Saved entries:

········

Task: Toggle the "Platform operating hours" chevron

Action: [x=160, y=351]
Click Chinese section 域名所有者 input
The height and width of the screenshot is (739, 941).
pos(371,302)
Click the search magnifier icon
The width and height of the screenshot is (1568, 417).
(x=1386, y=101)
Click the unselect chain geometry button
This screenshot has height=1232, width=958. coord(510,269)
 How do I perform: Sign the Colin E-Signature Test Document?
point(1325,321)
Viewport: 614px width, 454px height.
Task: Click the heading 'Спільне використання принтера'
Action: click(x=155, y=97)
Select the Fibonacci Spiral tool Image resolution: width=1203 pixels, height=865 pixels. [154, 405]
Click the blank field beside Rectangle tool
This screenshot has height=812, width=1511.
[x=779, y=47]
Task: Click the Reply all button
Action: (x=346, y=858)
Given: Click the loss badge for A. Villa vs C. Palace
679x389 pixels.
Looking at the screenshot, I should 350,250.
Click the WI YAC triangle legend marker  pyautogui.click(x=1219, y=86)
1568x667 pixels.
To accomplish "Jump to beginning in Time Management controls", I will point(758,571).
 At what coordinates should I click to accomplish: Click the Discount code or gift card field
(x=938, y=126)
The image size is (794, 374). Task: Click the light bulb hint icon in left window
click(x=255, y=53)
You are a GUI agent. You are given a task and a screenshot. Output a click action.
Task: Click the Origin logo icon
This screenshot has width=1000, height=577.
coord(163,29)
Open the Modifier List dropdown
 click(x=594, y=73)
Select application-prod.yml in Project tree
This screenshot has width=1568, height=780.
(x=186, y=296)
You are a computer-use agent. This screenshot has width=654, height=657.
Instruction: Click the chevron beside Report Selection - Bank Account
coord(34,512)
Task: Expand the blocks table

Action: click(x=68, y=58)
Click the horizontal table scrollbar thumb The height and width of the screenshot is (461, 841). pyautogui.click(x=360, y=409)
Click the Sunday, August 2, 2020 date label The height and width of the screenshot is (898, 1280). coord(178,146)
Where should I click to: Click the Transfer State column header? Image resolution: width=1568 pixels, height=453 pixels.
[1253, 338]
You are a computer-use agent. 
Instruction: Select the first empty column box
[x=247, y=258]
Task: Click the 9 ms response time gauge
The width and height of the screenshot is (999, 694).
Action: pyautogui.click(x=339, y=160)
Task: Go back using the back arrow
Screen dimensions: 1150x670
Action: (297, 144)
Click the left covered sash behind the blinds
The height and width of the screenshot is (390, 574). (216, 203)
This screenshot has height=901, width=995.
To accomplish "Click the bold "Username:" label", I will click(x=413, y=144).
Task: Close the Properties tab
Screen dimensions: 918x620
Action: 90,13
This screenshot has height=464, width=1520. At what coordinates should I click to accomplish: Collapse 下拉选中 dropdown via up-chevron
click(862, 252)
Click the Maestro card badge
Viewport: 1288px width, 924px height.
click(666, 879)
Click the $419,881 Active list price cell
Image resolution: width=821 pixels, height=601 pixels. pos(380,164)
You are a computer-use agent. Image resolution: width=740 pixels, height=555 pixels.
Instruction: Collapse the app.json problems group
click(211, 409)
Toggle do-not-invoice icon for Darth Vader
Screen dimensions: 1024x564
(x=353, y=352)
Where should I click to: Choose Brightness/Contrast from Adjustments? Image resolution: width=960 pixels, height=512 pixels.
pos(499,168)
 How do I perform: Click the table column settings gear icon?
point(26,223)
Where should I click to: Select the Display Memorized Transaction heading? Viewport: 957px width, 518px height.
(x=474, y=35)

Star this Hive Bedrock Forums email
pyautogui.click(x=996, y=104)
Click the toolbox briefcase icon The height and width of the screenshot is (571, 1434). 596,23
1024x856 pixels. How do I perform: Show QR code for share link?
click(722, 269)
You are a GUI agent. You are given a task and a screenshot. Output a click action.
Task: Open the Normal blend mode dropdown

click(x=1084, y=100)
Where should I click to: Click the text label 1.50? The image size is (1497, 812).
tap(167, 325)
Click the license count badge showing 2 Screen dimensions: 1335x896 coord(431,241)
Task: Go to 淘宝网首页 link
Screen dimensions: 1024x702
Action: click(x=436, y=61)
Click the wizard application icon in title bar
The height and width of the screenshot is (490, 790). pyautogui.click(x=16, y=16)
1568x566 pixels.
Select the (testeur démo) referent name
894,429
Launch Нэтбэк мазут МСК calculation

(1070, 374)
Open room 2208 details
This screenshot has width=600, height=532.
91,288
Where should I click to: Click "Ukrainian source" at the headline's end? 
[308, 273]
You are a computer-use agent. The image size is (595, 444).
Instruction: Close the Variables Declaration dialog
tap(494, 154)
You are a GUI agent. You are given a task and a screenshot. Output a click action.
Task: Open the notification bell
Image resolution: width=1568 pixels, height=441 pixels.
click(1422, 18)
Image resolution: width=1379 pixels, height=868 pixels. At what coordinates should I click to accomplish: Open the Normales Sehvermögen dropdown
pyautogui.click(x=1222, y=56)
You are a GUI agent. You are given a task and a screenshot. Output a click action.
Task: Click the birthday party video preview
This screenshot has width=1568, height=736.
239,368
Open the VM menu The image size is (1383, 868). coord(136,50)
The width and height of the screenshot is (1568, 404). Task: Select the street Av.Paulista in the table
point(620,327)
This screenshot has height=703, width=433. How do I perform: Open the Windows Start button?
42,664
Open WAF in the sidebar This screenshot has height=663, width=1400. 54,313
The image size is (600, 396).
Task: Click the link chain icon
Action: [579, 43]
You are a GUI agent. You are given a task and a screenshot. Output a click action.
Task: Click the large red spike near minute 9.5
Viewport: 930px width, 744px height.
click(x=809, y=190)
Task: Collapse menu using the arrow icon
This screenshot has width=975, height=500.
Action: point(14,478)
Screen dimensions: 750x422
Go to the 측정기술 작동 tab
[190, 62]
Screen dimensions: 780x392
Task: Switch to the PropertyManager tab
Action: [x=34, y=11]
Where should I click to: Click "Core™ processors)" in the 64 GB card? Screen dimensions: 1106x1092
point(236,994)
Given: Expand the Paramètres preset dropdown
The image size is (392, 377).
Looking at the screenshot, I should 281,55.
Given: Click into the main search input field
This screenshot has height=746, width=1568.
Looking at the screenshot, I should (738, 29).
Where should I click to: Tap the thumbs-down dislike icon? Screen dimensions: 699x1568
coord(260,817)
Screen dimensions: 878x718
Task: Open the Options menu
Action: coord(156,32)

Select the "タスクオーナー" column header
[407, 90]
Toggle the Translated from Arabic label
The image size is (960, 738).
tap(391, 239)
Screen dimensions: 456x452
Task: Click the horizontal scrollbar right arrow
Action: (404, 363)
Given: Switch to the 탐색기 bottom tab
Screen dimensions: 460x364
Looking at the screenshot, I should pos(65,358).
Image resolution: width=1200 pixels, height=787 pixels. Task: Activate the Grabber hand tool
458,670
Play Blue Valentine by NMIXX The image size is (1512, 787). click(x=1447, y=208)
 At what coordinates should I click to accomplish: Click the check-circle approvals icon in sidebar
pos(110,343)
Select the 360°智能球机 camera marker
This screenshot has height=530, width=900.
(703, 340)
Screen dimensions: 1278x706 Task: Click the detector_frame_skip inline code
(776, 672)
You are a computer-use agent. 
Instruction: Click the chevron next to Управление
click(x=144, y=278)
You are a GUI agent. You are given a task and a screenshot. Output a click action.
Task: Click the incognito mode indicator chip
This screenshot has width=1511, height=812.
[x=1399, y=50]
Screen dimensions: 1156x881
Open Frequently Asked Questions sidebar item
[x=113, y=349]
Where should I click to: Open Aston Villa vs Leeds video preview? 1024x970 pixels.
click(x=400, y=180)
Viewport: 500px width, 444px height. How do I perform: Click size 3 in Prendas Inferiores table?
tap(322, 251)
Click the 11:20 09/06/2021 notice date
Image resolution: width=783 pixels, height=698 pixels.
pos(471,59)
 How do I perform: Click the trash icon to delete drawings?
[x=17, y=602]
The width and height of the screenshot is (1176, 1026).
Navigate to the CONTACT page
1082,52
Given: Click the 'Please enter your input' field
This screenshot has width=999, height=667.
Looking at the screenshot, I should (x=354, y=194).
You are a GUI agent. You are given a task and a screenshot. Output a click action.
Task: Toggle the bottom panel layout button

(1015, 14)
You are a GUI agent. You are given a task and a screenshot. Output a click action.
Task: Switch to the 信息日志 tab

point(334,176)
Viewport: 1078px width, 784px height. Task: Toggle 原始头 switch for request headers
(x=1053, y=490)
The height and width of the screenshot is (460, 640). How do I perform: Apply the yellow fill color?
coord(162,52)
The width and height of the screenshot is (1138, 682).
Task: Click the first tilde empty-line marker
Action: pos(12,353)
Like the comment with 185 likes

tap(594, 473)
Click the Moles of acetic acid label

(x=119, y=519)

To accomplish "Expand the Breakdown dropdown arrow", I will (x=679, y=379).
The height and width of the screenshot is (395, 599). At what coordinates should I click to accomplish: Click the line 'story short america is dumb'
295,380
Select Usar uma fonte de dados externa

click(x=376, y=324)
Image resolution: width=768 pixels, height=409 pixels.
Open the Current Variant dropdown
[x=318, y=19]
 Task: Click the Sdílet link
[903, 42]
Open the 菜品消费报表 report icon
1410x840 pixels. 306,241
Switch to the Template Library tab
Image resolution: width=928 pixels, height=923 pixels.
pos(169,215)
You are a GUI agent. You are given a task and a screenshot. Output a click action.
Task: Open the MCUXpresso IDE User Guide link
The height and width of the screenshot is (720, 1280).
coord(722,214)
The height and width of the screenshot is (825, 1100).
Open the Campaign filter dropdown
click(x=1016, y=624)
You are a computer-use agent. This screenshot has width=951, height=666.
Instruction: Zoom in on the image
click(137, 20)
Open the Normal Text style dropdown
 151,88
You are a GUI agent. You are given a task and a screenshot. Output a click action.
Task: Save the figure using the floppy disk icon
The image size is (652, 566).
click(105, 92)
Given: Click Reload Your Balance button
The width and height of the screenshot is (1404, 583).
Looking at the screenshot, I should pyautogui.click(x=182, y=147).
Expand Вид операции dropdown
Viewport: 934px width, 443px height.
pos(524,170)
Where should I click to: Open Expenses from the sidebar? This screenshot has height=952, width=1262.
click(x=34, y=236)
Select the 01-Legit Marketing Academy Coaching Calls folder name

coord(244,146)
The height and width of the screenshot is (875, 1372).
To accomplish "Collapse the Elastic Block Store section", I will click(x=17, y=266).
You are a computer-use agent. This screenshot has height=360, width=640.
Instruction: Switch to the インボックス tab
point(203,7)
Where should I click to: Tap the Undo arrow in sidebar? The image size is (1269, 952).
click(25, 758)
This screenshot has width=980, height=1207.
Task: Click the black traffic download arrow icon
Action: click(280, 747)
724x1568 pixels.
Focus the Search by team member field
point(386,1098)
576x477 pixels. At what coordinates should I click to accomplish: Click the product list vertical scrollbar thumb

········

### Assigned task
For this task, write out exactly the lines of the entries above, starting at the line with "The image size is (794, 374)." and ending at the line with "Click the Maestro card badge", both included, and no others.

### Exercise result
The image size is (794, 374). Task: Click the light bulb hint icon in left window
click(x=255, y=53)
You are a GUI agent. You are given a task and a screenshot. Output a click action.
Task: Click the Origin logo icon
This screenshot has width=1000, height=577.
coord(163,29)
Open the Modifier List dropdown
 click(x=594, y=73)
Select application-prod.yml in Project tree
This screenshot has width=1568, height=780.
(x=186, y=296)
You are a computer-use agent. This screenshot has width=654, height=657.
Instruction: Click the chevron beside Report Selection - Bank Account
coord(34,512)
Task: Expand the blocks table

Action: click(x=68, y=58)
Click the horizontal table scrollbar thumb The height and width of the screenshot is (461, 841). pyautogui.click(x=360, y=409)
Click the Sunday, August 2, 2020 date label The height and width of the screenshot is (898, 1280). coord(178,146)
Where should I click to: Click the Transfer State column header? Image resolution: width=1568 pixels, height=453 pixels.
[1253, 338]
You are a computer-use agent. 
Instruction: Select the first empty column box
[x=247, y=258]
Task: Click the 9 ms response time gauge
The width and height of the screenshot is (999, 694).
Action: pyautogui.click(x=339, y=160)
Task: Go back using the back arrow
Screen dimensions: 1150x670
Action: (297, 144)
Click the left covered sash behind the blinds
The height and width of the screenshot is (390, 574). (216, 203)
This screenshot has height=901, width=995.
To accomplish "Click the bold "Username:" label", I will click(x=413, y=144).
Task: Close the Properties tab
Screen dimensions: 918x620
Action: 90,13
This screenshot has height=464, width=1520. At what coordinates should I click to accomplish: Collapse 下拉选中 dropdown via up-chevron
click(862, 252)
Click the Maestro card badge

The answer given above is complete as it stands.